Your answer should hold exactly the lines beginning with the one that contains "How do I perform: Enable" and ending with the last line of the material, both included. Leave every picture out.

[Raw data]
=== Section Start ===

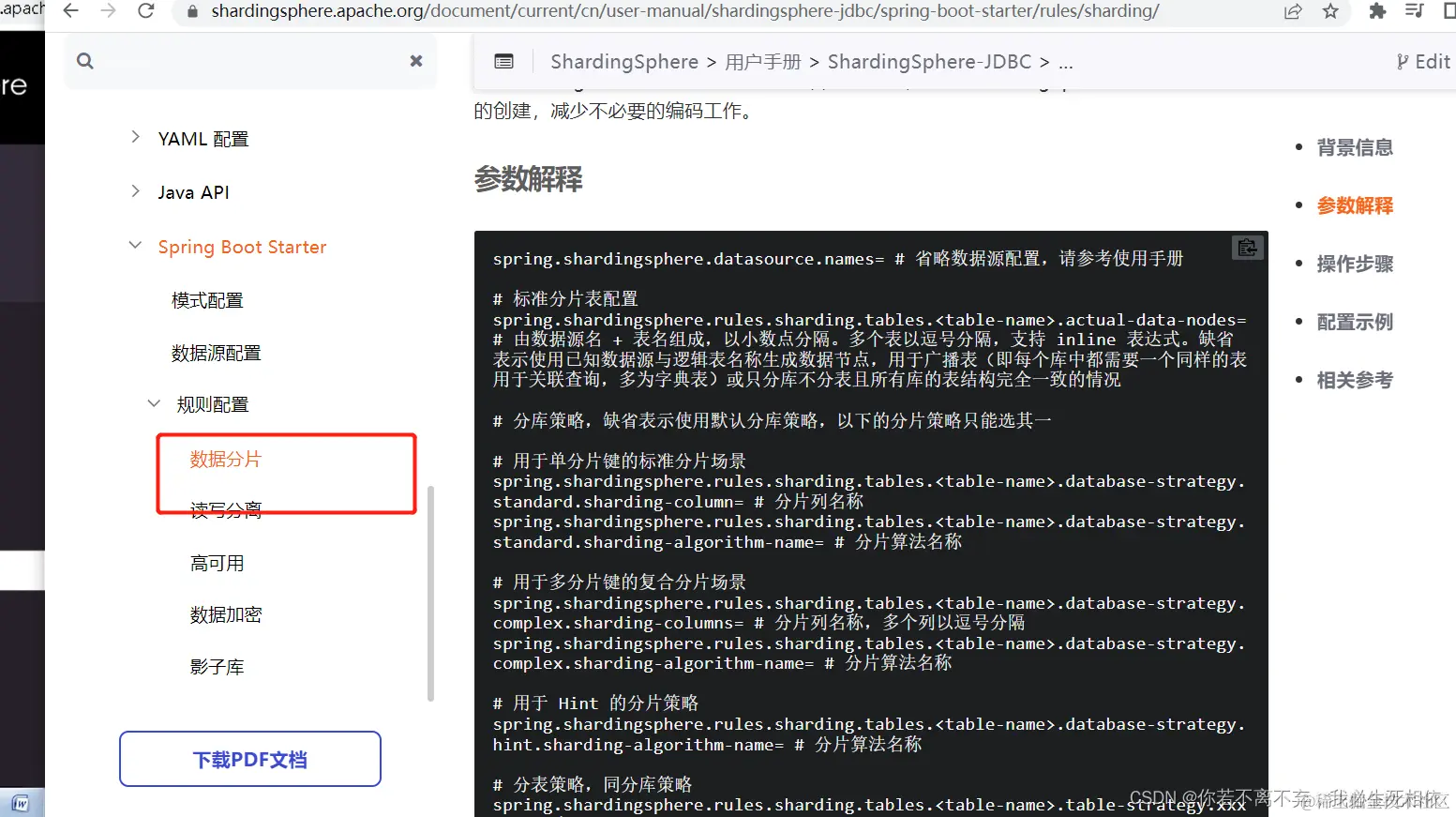Collapse the 规则配置 tree section
The width and height of the screenshot is (1456, 817).
pyautogui.click(x=154, y=403)
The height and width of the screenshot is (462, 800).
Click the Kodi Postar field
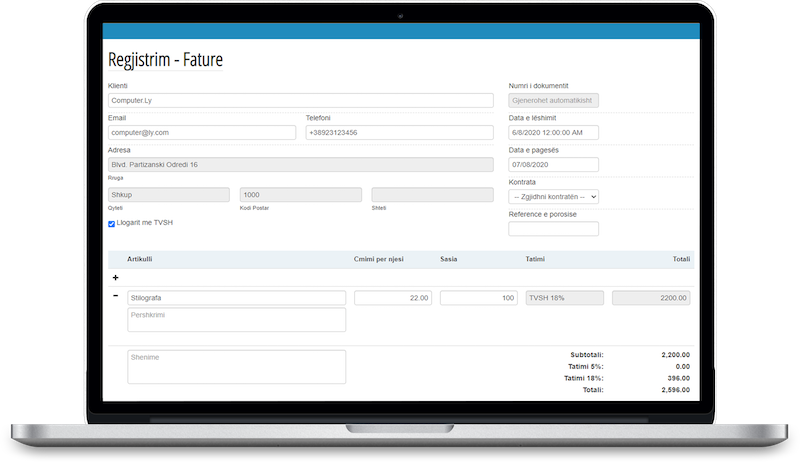pos(300,195)
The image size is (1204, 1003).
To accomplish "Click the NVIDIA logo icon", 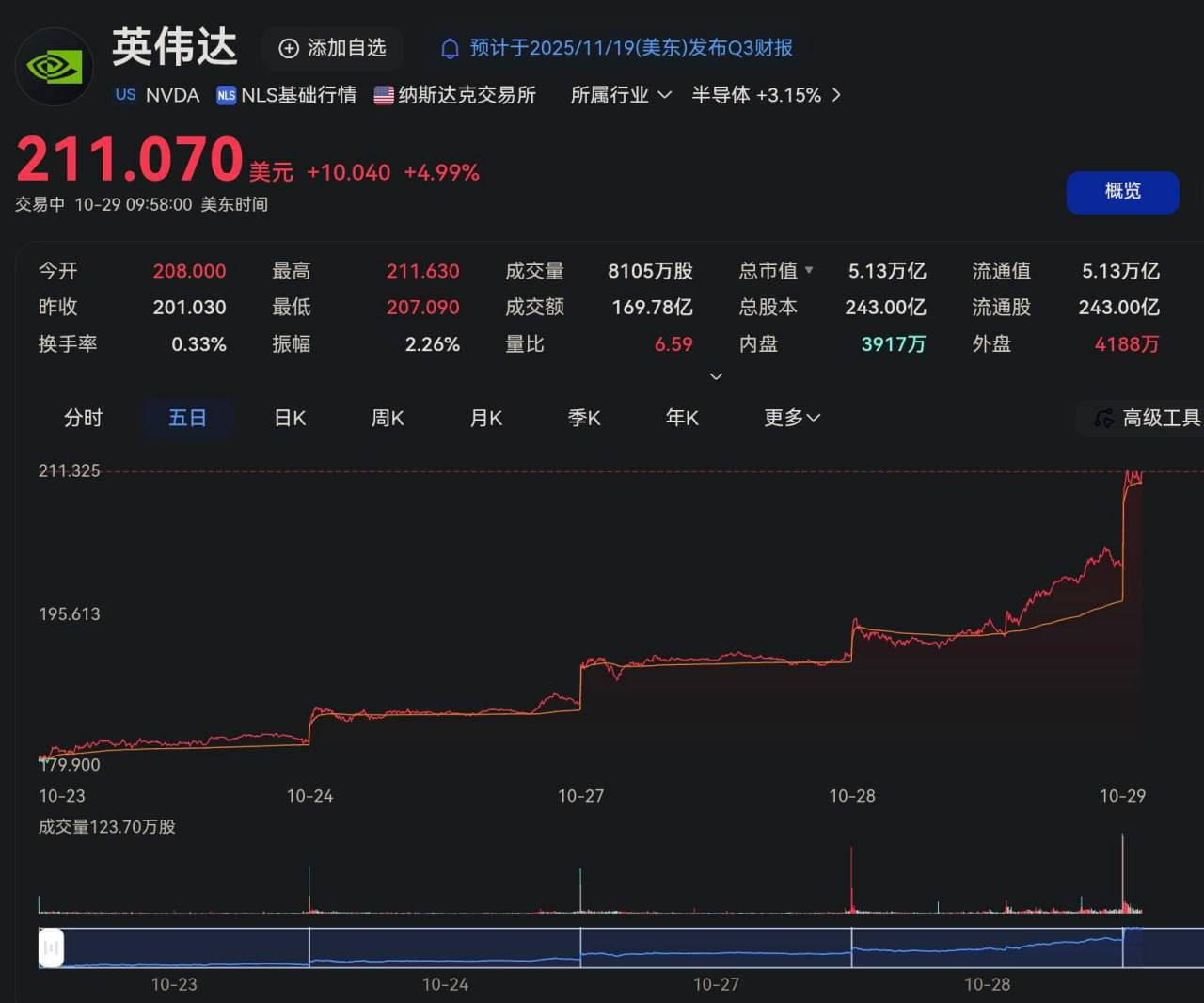I will click(x=54, y=67).
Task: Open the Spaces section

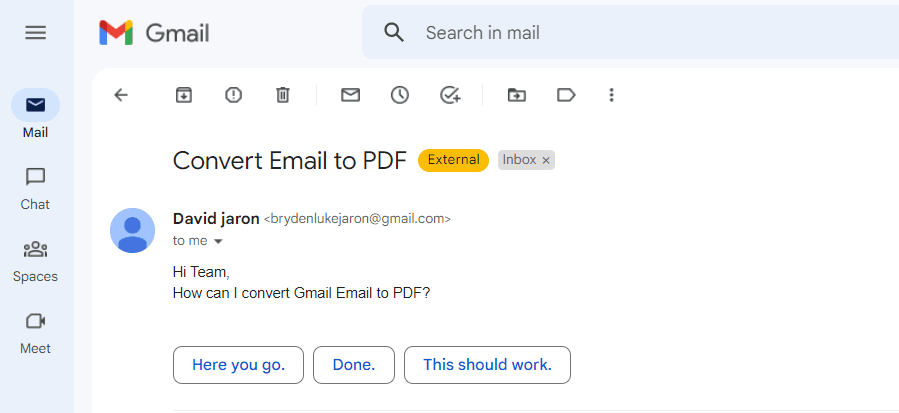Action: [35, 260]
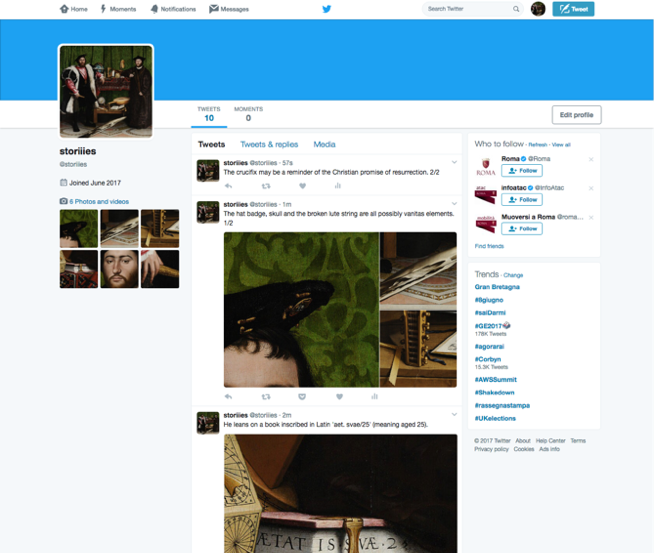Reply to the crucifix tweet
The width and height of the screenshot is (654, 553).
click(229, 186)
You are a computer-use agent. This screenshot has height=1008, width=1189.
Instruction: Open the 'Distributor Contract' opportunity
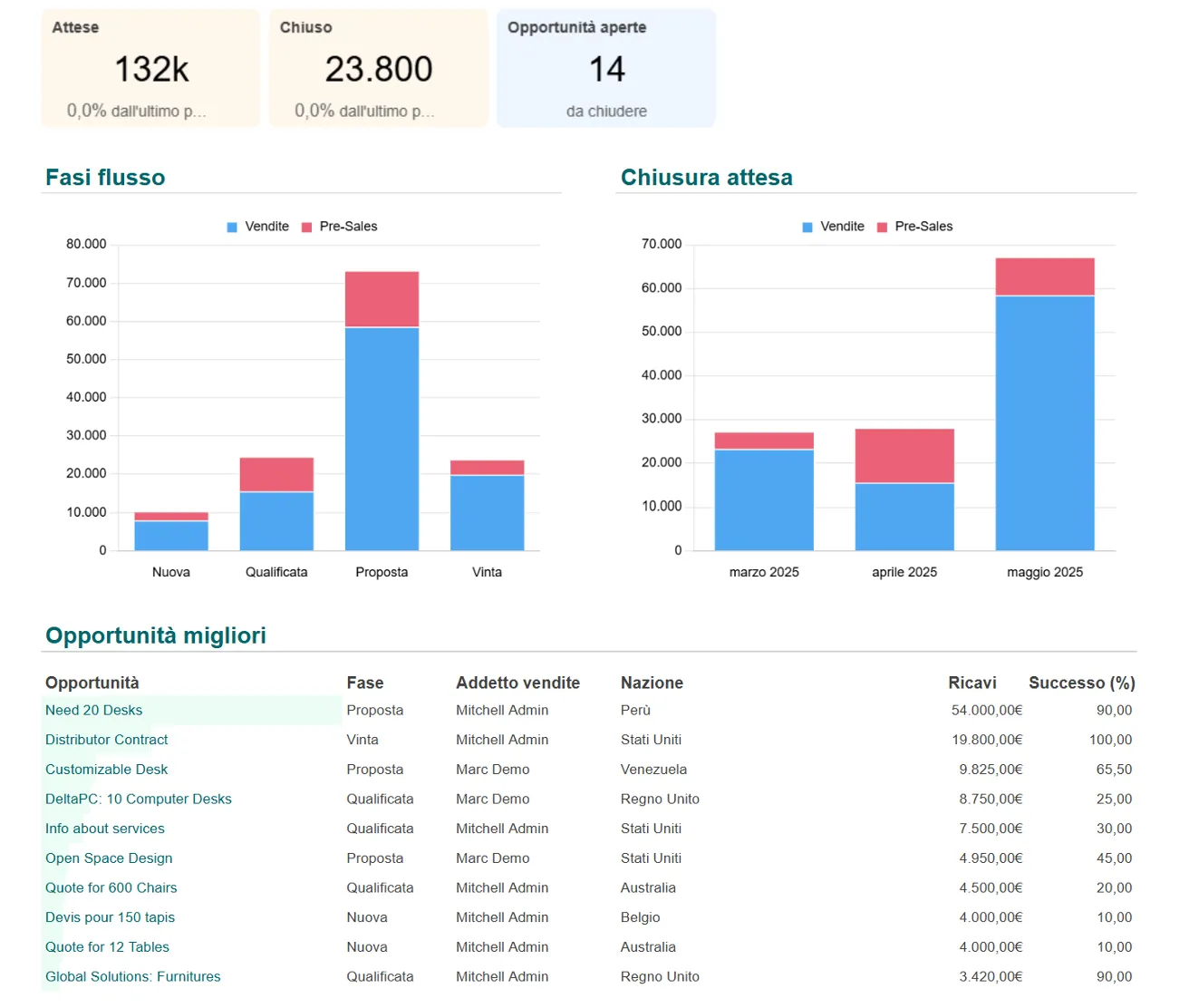pos(106,740)
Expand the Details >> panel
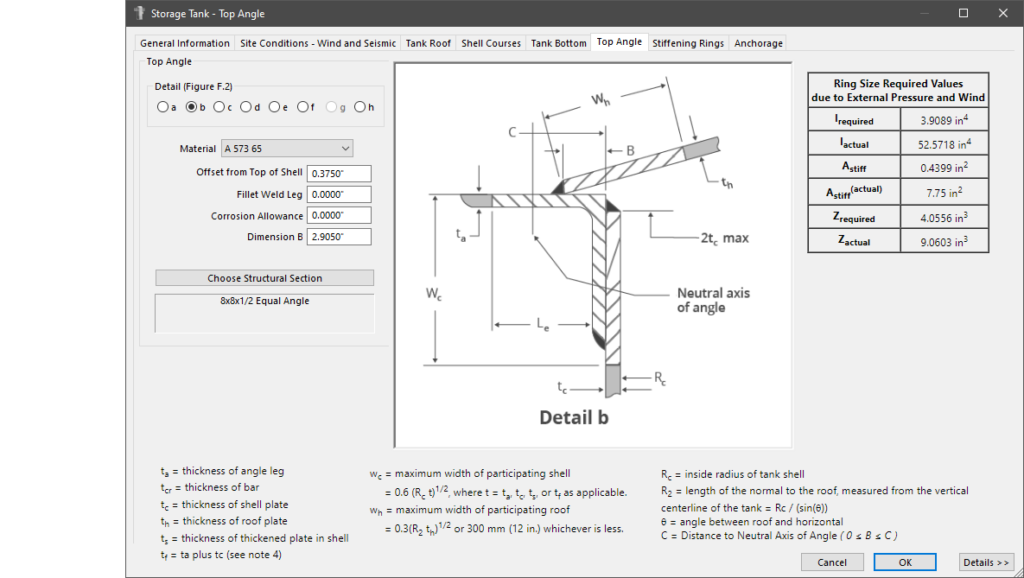This screenshot has height=578, width=1024. coord(986,562)
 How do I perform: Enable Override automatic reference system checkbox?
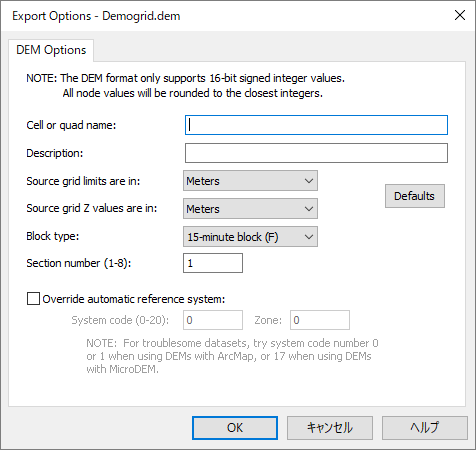click(x=33, y=299)
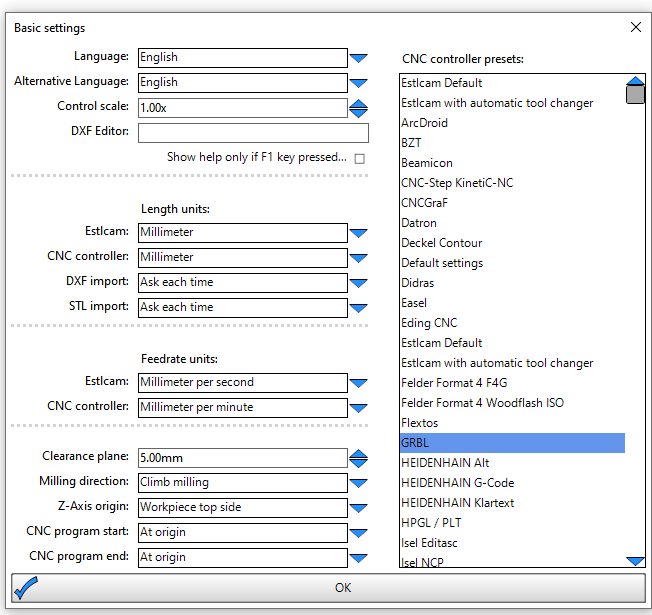Choose the ArcDroid preset from list

coord(424,123)
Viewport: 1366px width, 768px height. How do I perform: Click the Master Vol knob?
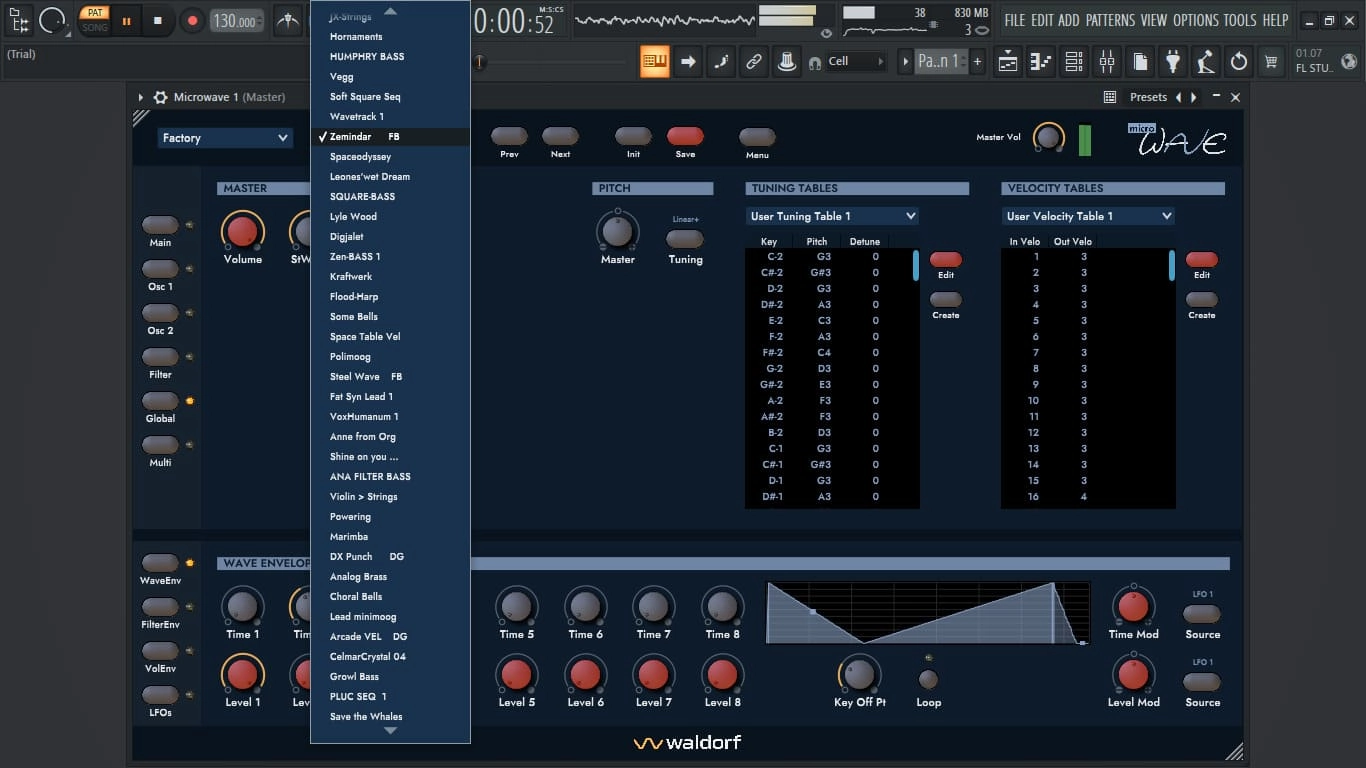pyautogui.click(x=1048, y=137)
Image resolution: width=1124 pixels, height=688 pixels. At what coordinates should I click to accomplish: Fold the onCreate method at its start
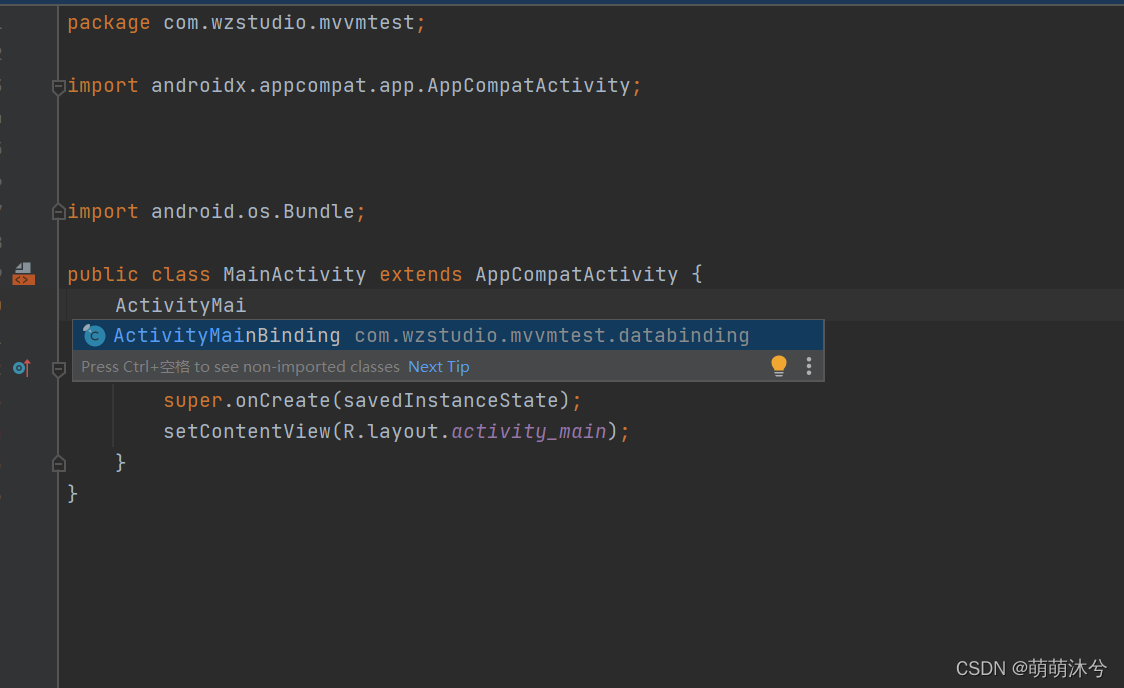pos(59,369)
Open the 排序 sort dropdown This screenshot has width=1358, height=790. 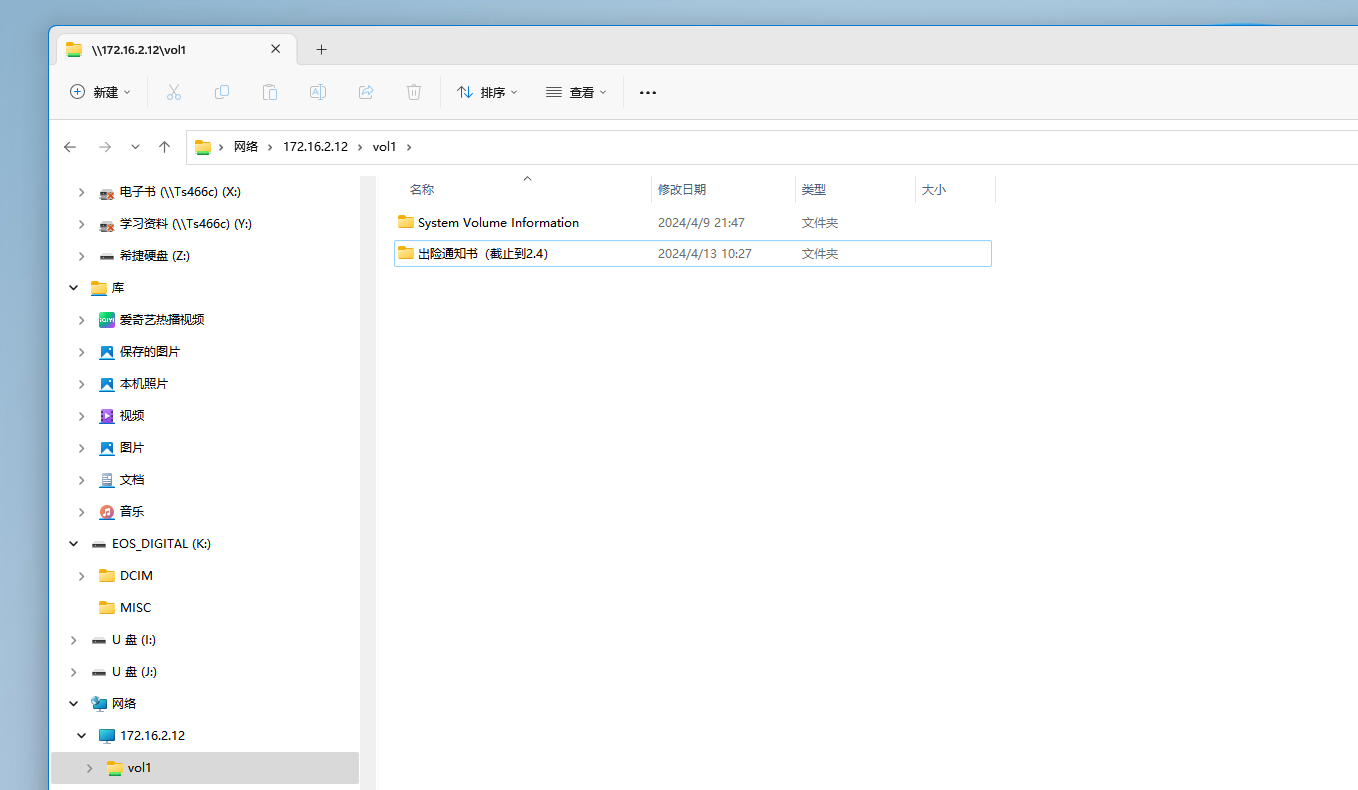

=== Section End ===

[Reply]
 How do I perform: Enable Override automatic reference system checkbox?
click(x=33, y=299)
Choose the ArcDroid preset from list

coord(424,123)
Viewport: 1366px width, 768px height. How do I perform: Click the Master Vol knob?
pyautogui.click(x=1048, y=137)
Image resolution: width=1124 pixels, height=688 pixels. At what coordinates should I click to accomplish: Fold the onCreate method at its start
pos(59,369)
Open the 排序 sort dropdown This screenshot has width=1358, height=790. 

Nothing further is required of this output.